Image-based computational simulation of flow dynamics in a giant intracranial aneurysm

Abstract

Background and purpose: Blood flow dynamics are thought to play an important role in the pathogenesis and treatment of intracranial aneurysms; however, hemodynamic quantities of interest are difficult to measure in vivo. This study shows that computational fluid dynamics (CFD) combined with computed rotational angiography can provide such hemodynamic information in a patient-specific and prospective manner.
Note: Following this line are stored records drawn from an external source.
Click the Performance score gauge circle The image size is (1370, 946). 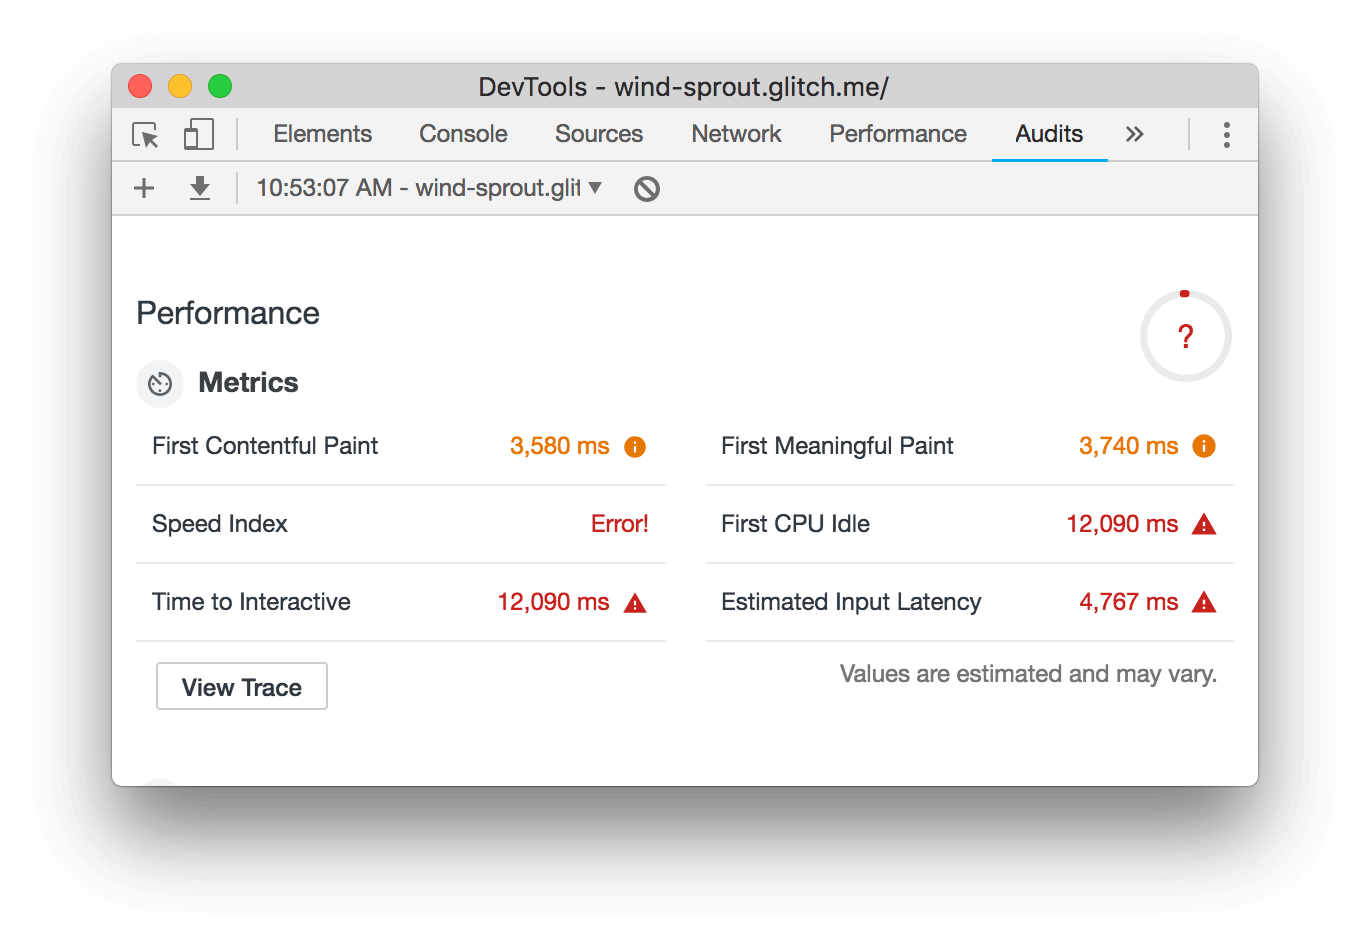[1185, 336]
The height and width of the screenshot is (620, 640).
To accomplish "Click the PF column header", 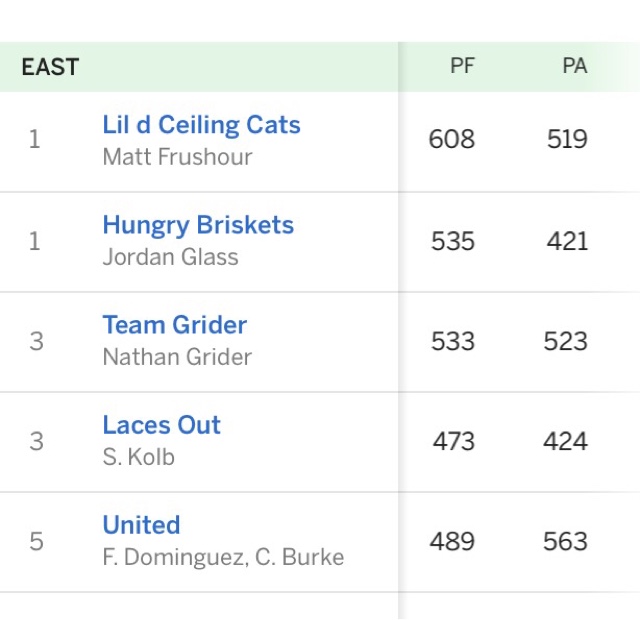I will (462, 67).
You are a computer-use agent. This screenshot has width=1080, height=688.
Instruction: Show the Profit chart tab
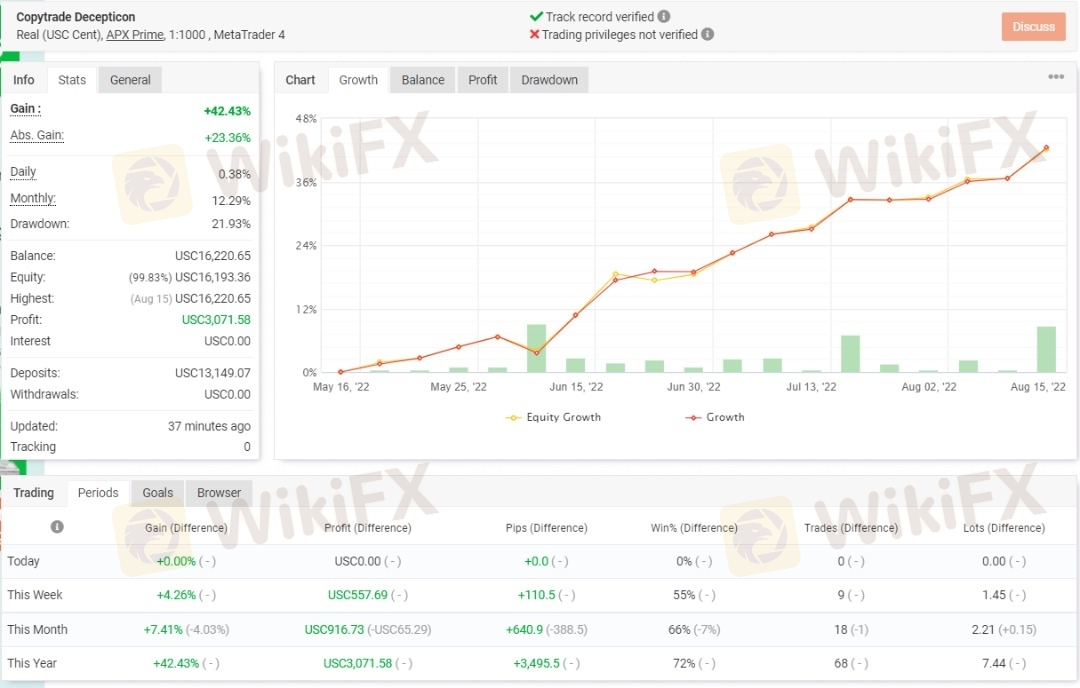483,80
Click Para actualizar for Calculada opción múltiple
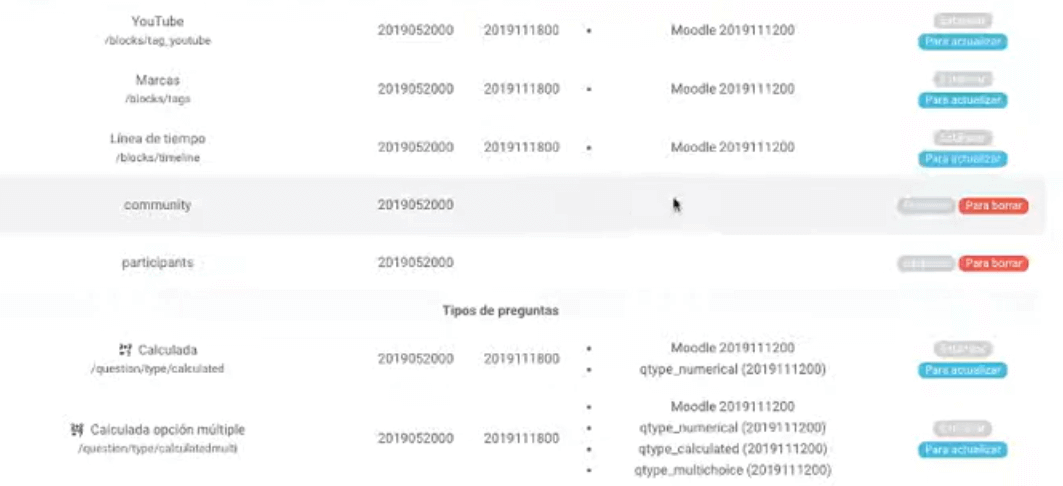This screenshot has width=1063, height=486. click(x=963, y=450)
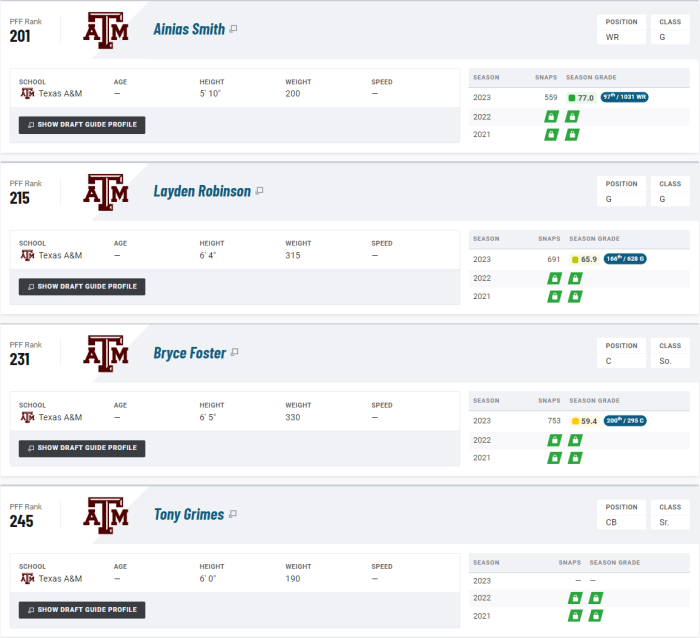This screenshot has height=638, width=700.
Task: Show Tony Grimes' draft guide profile
Action: [x=82, y=610]
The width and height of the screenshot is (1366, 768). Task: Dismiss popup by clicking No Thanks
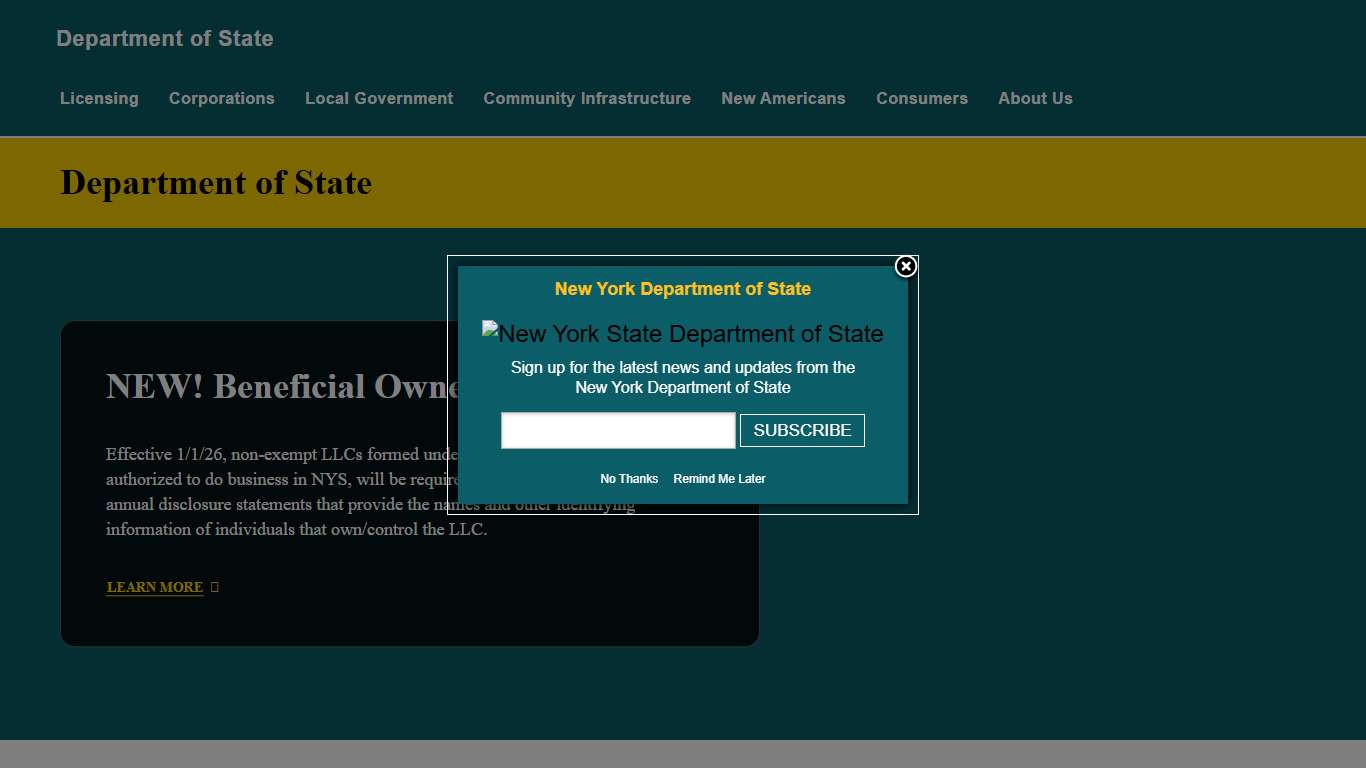[x=628, y=479]
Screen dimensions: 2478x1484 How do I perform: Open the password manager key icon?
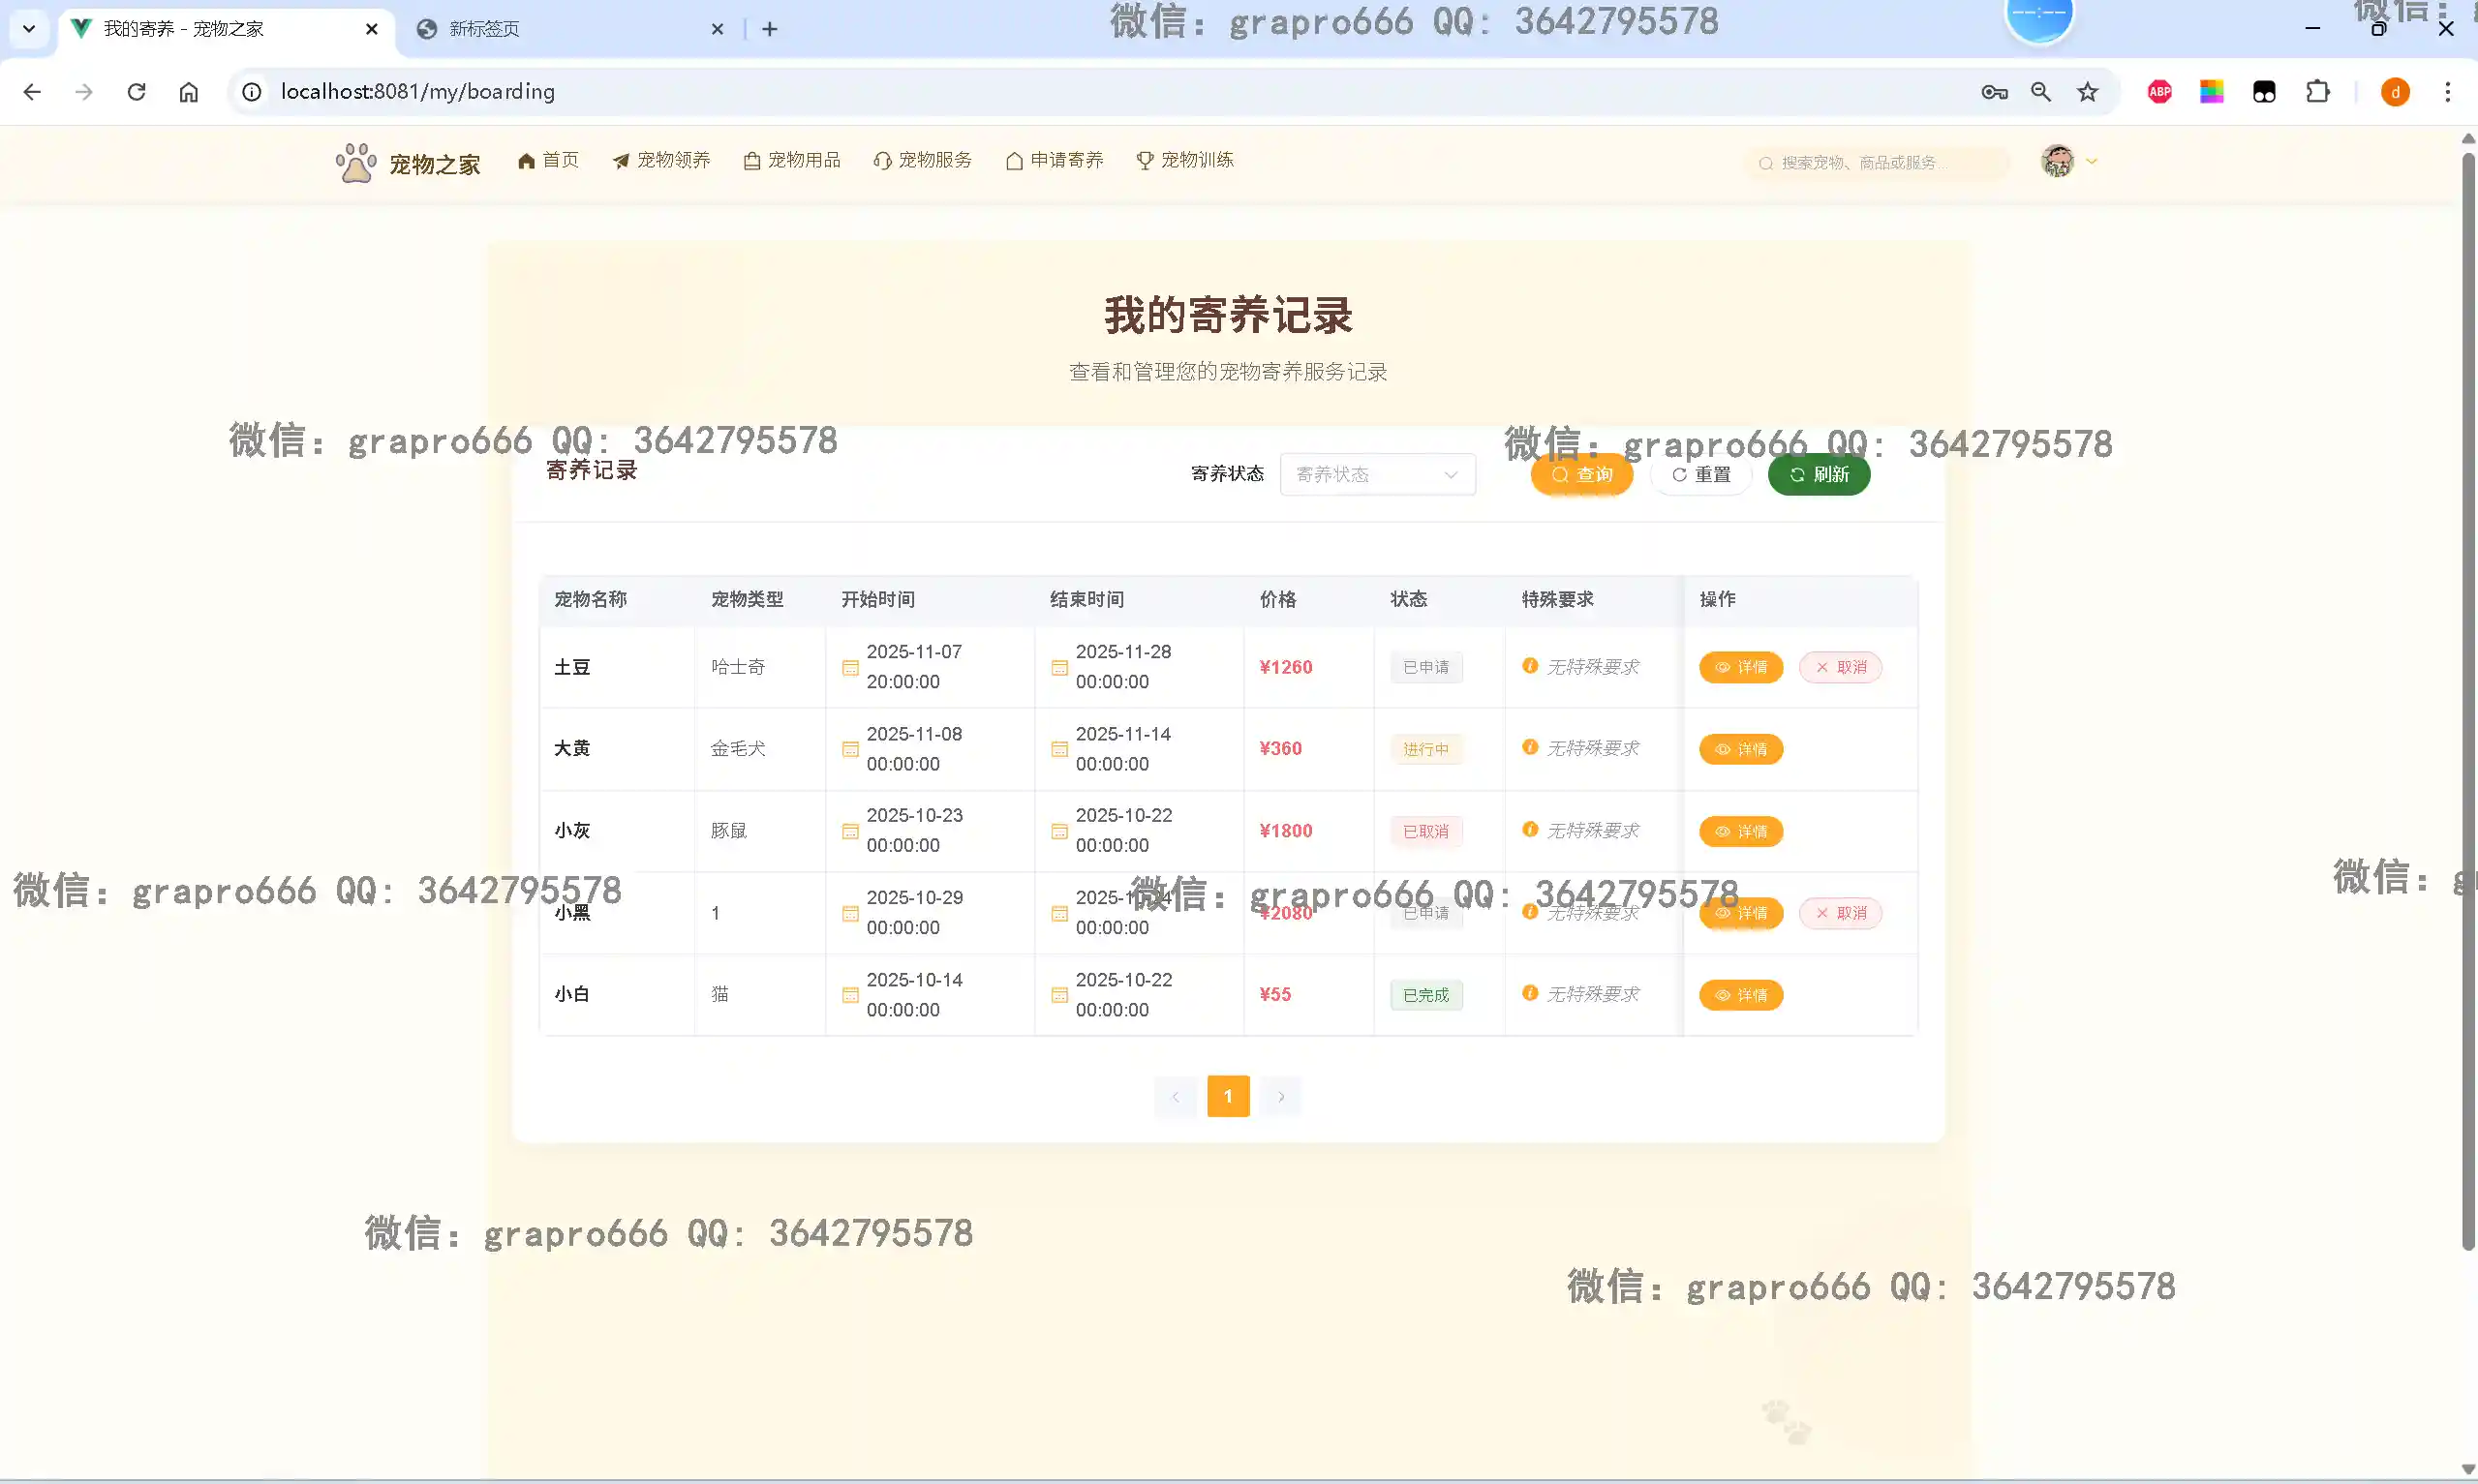pos(1994,92)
Methods: A 58-year-old woman presented with partial right IIIrd cranial nerve palsy due to a giant carotid-posterior communicating artery aneurysm that was subsequently coiled. Computed rotational angiography provided high resolution volumetric image data from which the lumen geometry was extracted. This and a representative flow rate waveform were provided as boundary conditions for finite element CFD simulation of the 3D pulsatile velocity field.

Results: CFD analysis revealed high speed flow entering the aneurysm at the proximal and distal ends of the neck, promoting the formation of both persistent and transient vortices within the aneurysm sac. This produced dynamic patterns of elevated and oscillatory wall shear stresses distal to the neck and along the sidewalls of the aneurysm. These hemodynamic features were consistent with patterns of contrast agent wash-in during cine angiography and with the configuration of coil compaction observed at 6-month follow-up.

Conclusion: Anatomic realism of lumen geometry and flow pulsatility is essential for elucidating the patient-specific nature of aneurysm hemodynamics. Such image-based CFD analysis may be used to provide key hemodynamic information for prospective studies of aneurysm growth and rupture or to predict the response of an individual aneurysm to therapeutic options.

Fig 1.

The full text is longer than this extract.